5° Considérez que la sainte Vierge eut une connaissance distincte de toutes les souffrances de Jésus-Christ, soit en les voyant de ses propres yeux, soit qu’elle entendit le récit, ou qu’elle les apprit par révélation ; et il n’y eut aucune de ses souffrances qu’elle ne ressentit elle-même très vivement. Car, comme elle aimait Jésus-Christ plus qu’elle ne s’aimait elle-même, elle était plus sensible à ce que Jésus-Christ souffrait qu’à ce qu’elle endurait elle-même. Qui pourrait dire la peine qu’elle ressentit quand elle vit en esprit Jésus agonisant dans le Jardin des Olives, trahi, livré à toute la rage et la fureur des juifs ? Quel supplice pour cette divine Mère de voir son Fils flagellé cruellement, couronné d’épines, portant sa croix et tombant sous ce pesant fardeau ! Car la sainte Vierge suivit Jésus au Calvaire. Quelle douleur quand elle entendait les coups de marteaux qui lui perçaient les pieds et les mains ! Quelle douleur quand elle le vit suspendu pendant trois heures sur la croix, versant son sang, rassasié de fiel et de vinaigre, et accablé d’injures et de malédictions ! Il est aisé de comprendre que les opprobres du Fils retombaient sur la Mère.
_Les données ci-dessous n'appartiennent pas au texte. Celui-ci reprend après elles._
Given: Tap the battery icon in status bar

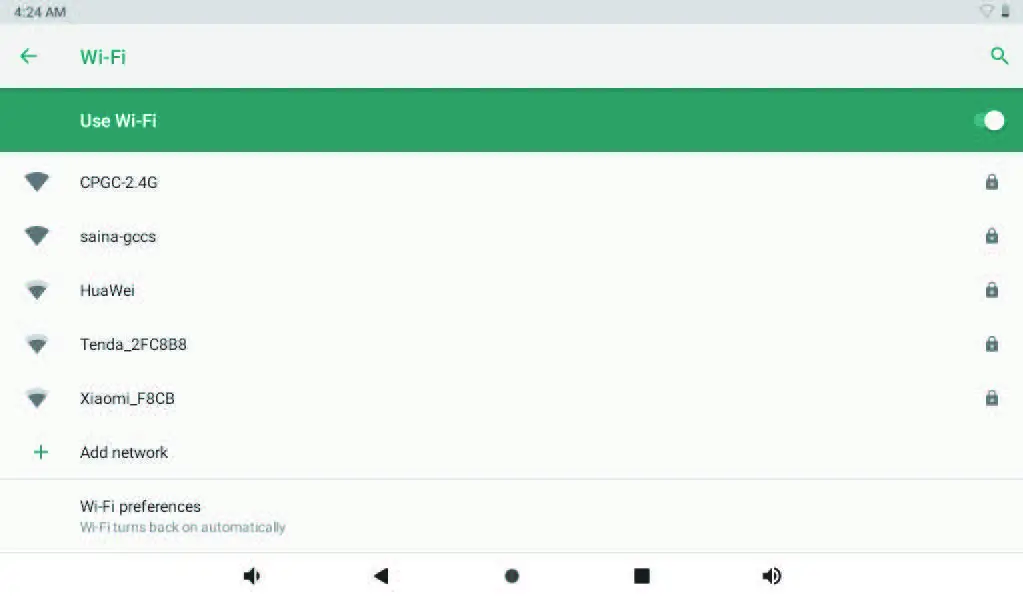Looking at the screenshot, I should click(1006, 11).
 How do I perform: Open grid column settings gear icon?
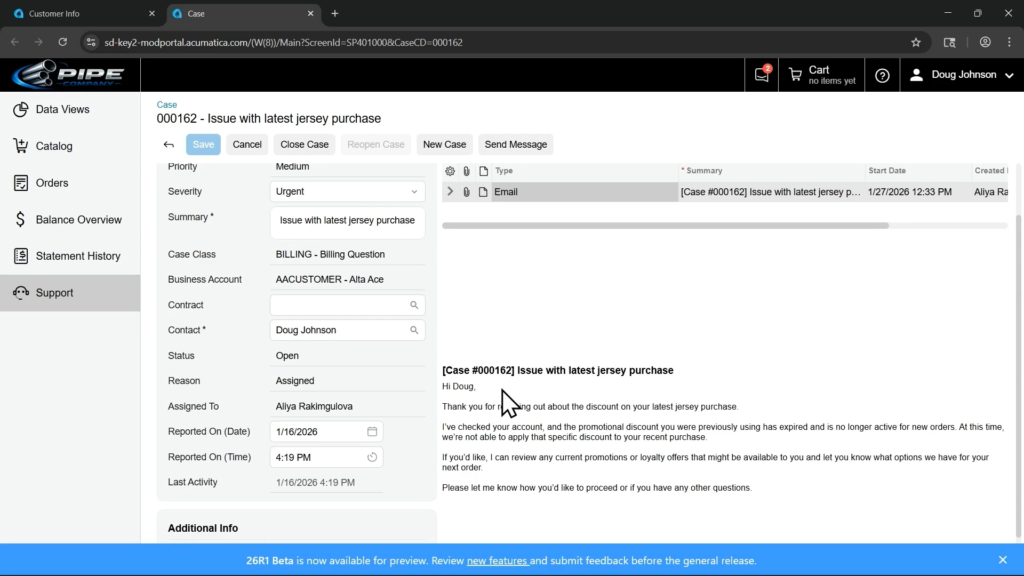pos(450,171)
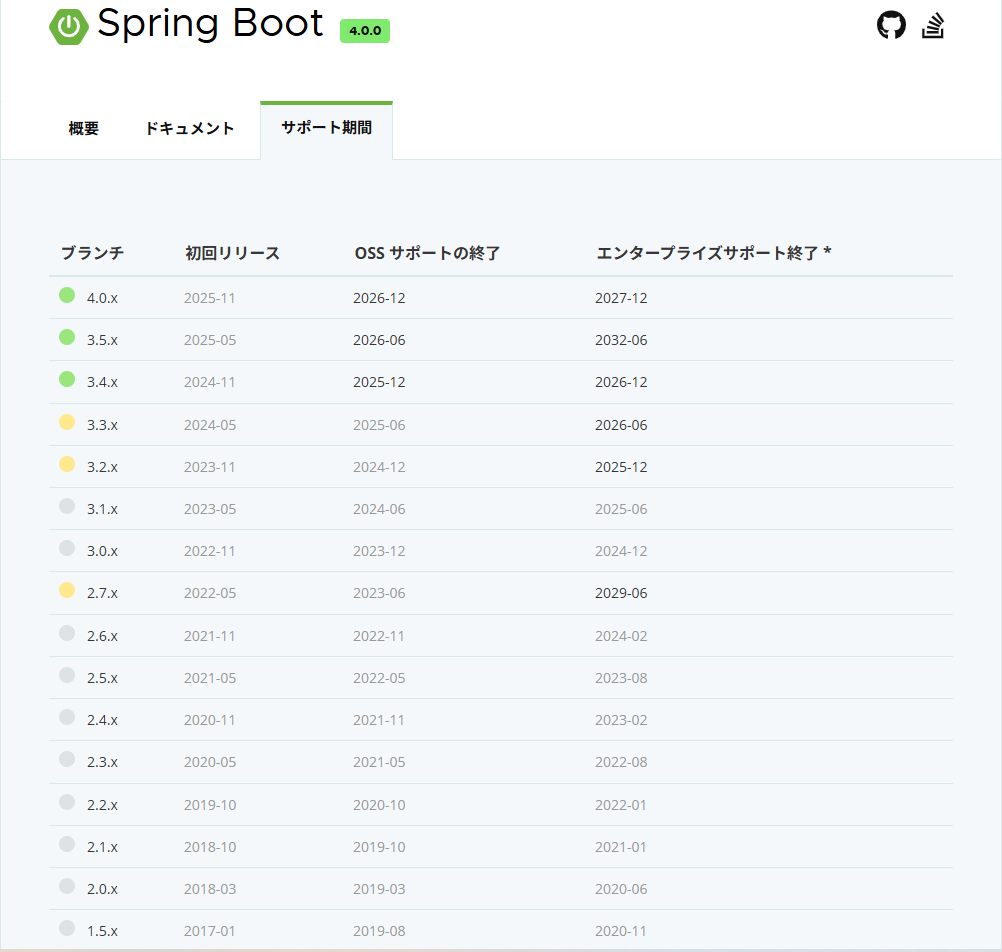Click enterprise end date 2032-06 for 3.5.x

point(621,340)
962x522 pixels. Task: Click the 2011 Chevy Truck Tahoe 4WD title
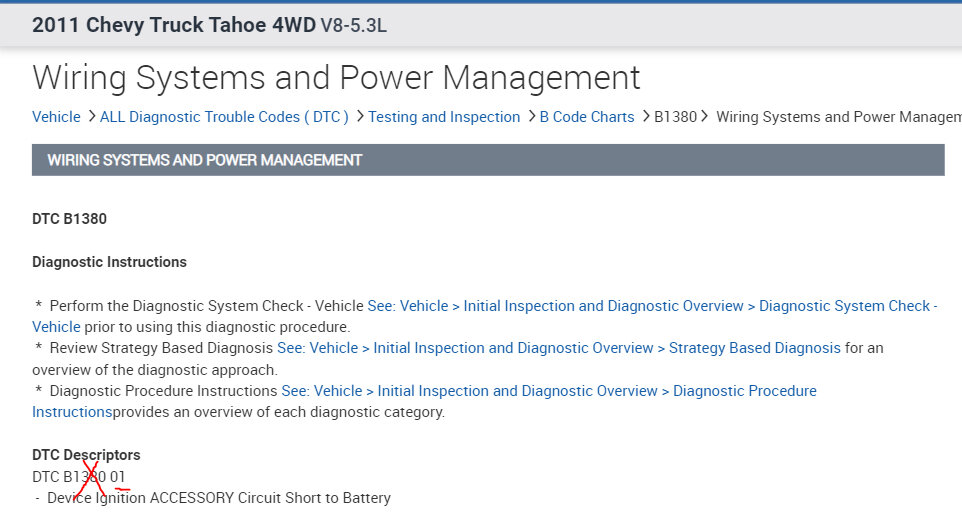tap(209, 25)
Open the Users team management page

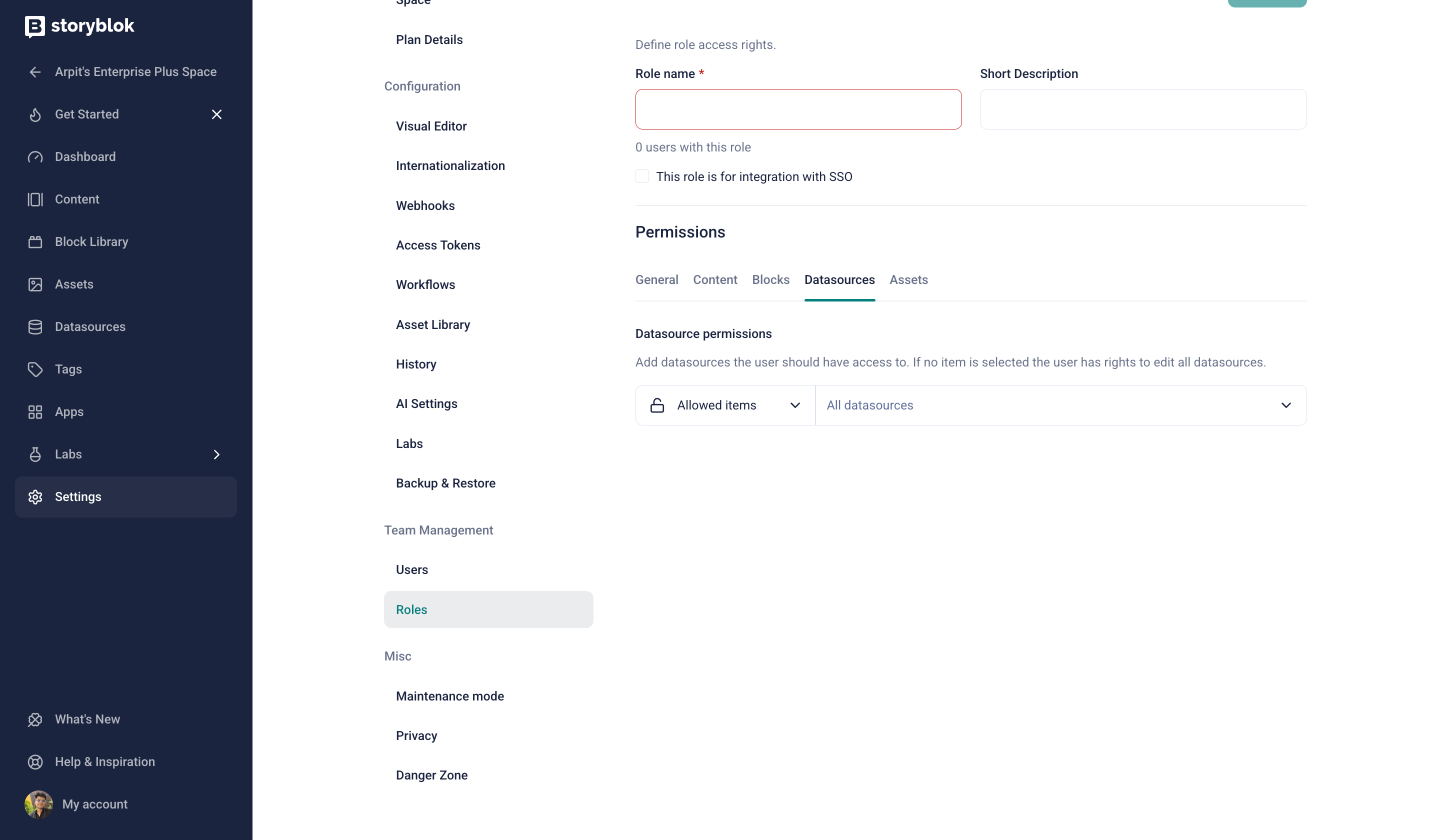tap(412, 570)
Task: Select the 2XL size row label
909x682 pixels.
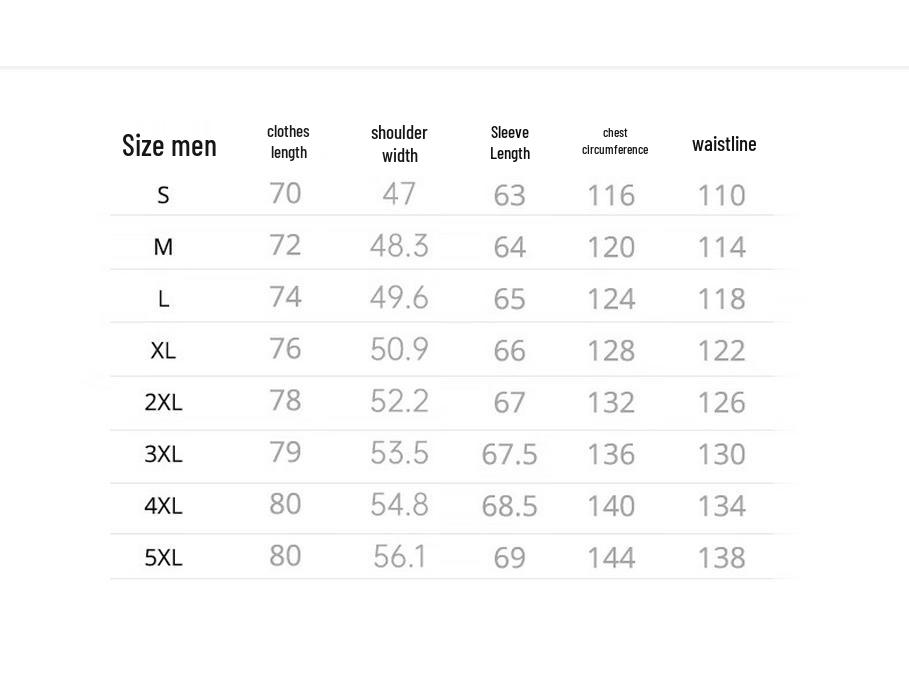Action: click(163, 402)
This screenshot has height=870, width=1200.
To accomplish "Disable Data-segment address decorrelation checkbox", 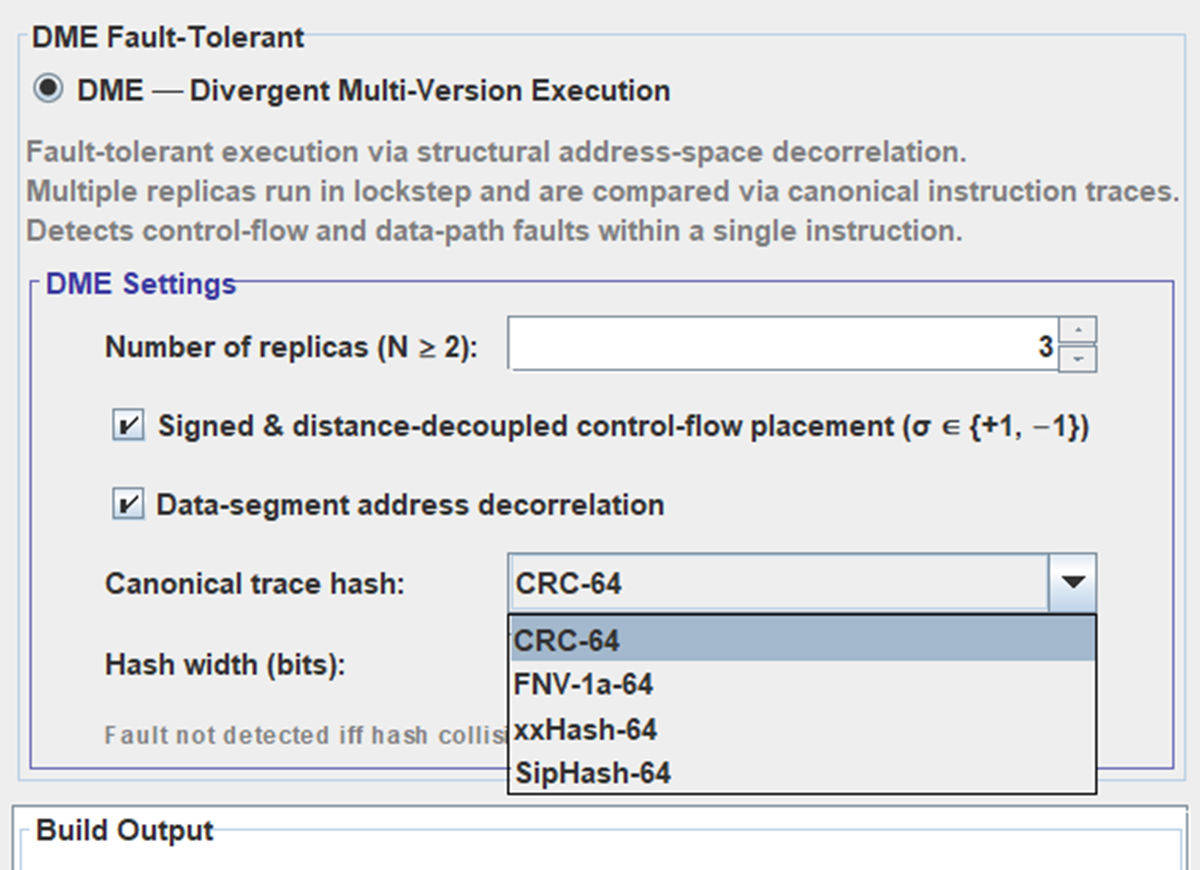I will click(x=128, y=505).
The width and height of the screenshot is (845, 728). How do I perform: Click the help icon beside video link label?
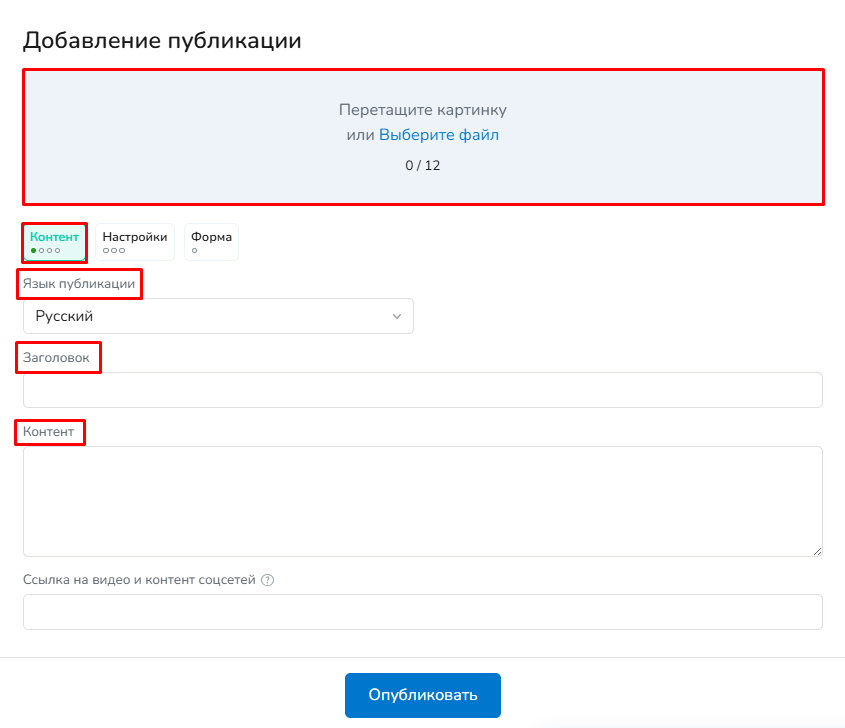[x=267, y=580]
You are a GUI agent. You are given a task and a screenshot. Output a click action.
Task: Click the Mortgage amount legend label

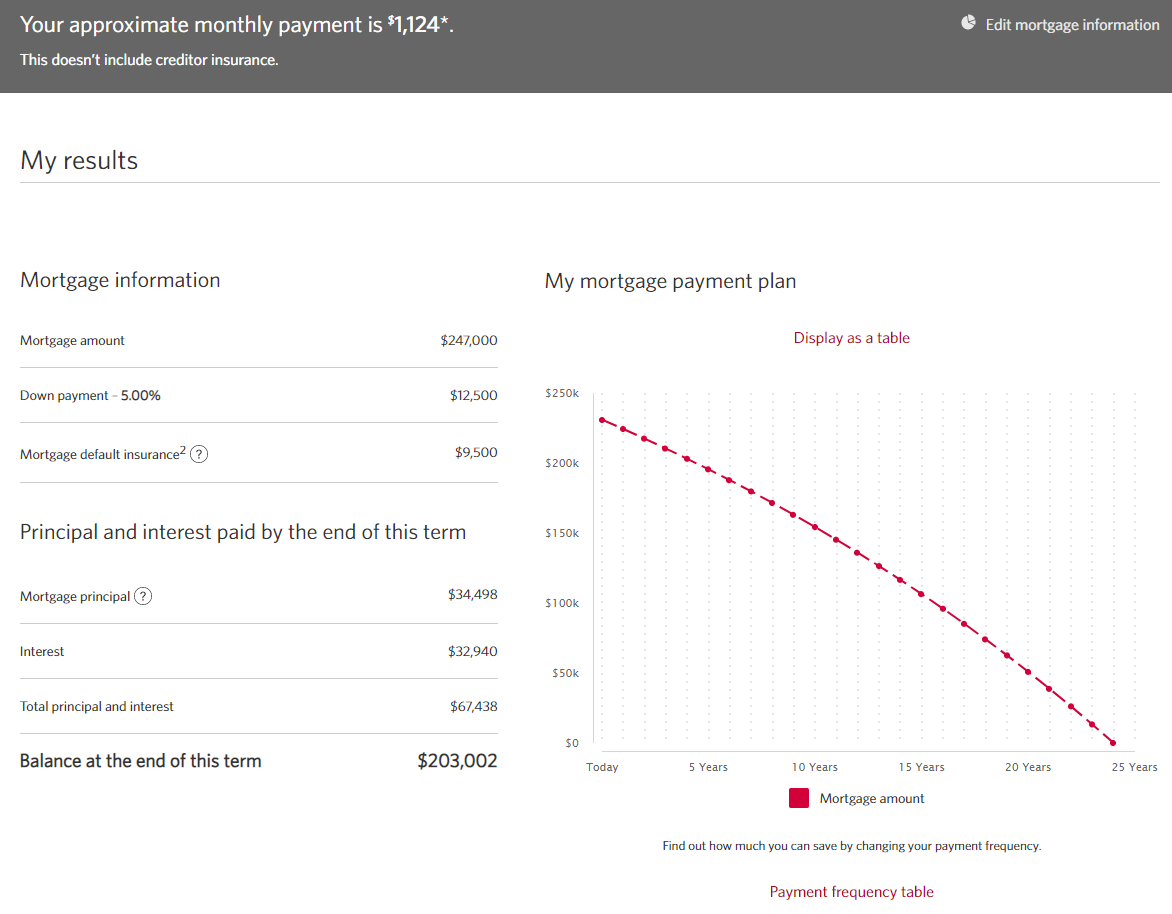click(872, 799)

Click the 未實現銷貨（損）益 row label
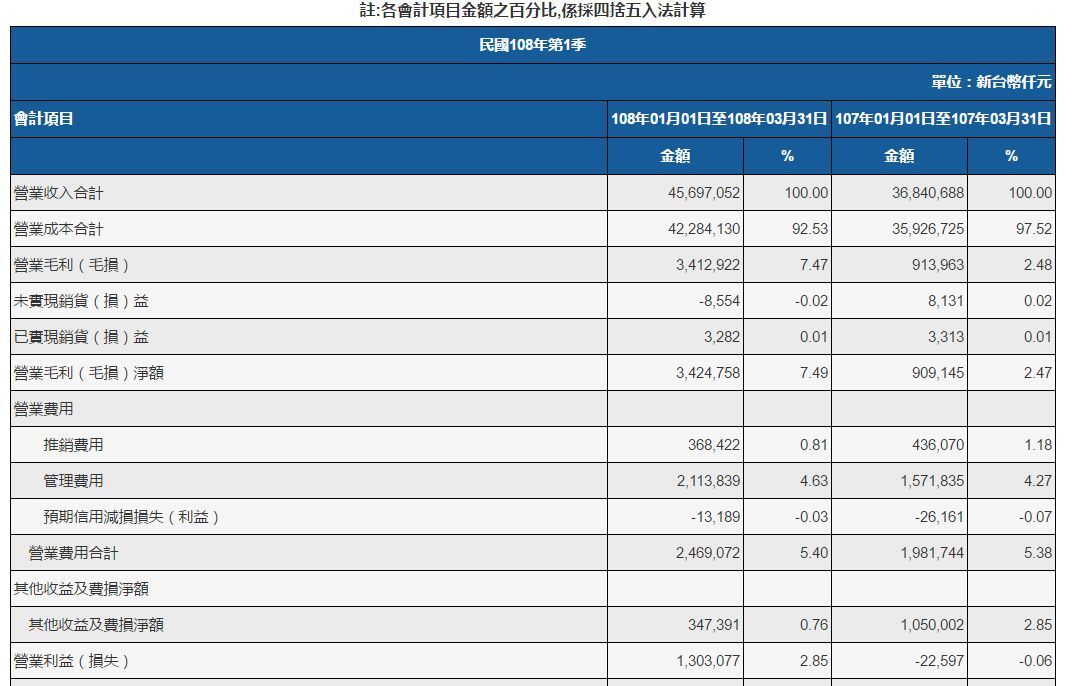[x=81, y=301]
Elle fut crucifiée avec Jésus-Christ ; elle souffrit au moins en esprit tout ce que Jésus a souffert dans son corps. Il y en a même qui prétendent qu’elle ressentit dans son corps les tourments que Jésus endura sur la croix. Car, ajoutent ces pieux Auteurs, si saint François en recevant les stigmates, et sainte Catherine en portant une couronne d’épines, ont ressenti des douleurs réelles et corporelles, à plus forte raison la sainte Vierge devait-elle participer réellement aux peines de Jésus-Christ, parce qu’elle devait avoir avec lui une plus conformité.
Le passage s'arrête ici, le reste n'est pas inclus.